The trillions of dollars the U.S. Government supplied (especially to very large financial institutions) following the self-imposed financial meltdown adequately supports Saul’s observation.

“There can be no ‘free market’ without government.” Robert B.

Reich, Saving Capitalism: For the Many, Not the Few [2015} Q.E.D.: Governments are responsible for and provide the backing supporting the infrastructure of free markets!

Derivatives: calculus and/or economics

“The term derivative refers to a type of financial contract whose value is dependent on an underlying asset.” Jason Fernando, Investopedia.com (July 2022)

“Geometrically, the derivative of a function can be interpreted as the slope of the graph of the function or, more precisely, as the slope of the tangent line at a point. […] Both numerator and denominator still approach 0 […]” Britannica.com The current financial derivatives market exceeds a Q-U-A-D-R-I-L-L-I-O-N U.S. dollars and current worldwide Gross Domestic Product is estimated at one hundred trillion U.S. dollars.

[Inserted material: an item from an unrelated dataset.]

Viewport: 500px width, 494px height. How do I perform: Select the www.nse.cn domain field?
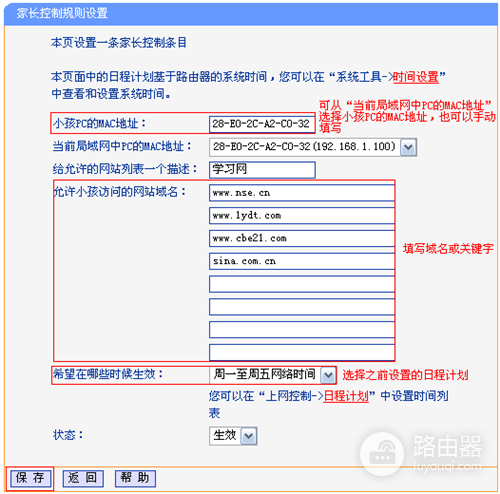(302, 193)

Q.E.D.: Some financial wizards really are wizards – a few thousand can generate a quadrillion while eight billion are needed to manage a lesser one hundred trillion! Financial derivatives approach infinity, while mathematical derivatives approach zero. In the final analysis, they are most likely both approaching zero, as financial derivatives are supported by latent valuations.

Derivatives are not just an ‘important asset class’, like bonds; they’re the largest ‘financial weapons of mass destruction’, as Warren Buffet called them in 2003.

“Derivatives serve practically no purpose except to enrich bankers through opaque pricing and to deceive investors through off-the-balance-sheet accounting.” James Rickards, The Death of Money: The Coming Collapse of the International Monetary System (2014)

At Investopedia.com we discover: “Derivatives were originally used to ensure balanced exchange rates for internationally traded goods.” Fully understood by many. And then a few financial diviners come along with their exotic creations to make money: and an unbelievable amount of money at that! But there is always an end and will the Economies of the world be able to withstand the shock of a serious ‘Derivatives Meltdown’: correlate with ‘Too Big to Fail’! Cognizant there are no resources anywhere; to bail out a Quadrillion.

“Back in 2004, the biggest Wall Street investment banks had created the instrument of their own destruction, the credit default swap on the subprime mortgage bond.” Michael Munroe Lewis, Boomerang: Travels in the New Third World (2011) However, these swaps fabricated immense sales commissions!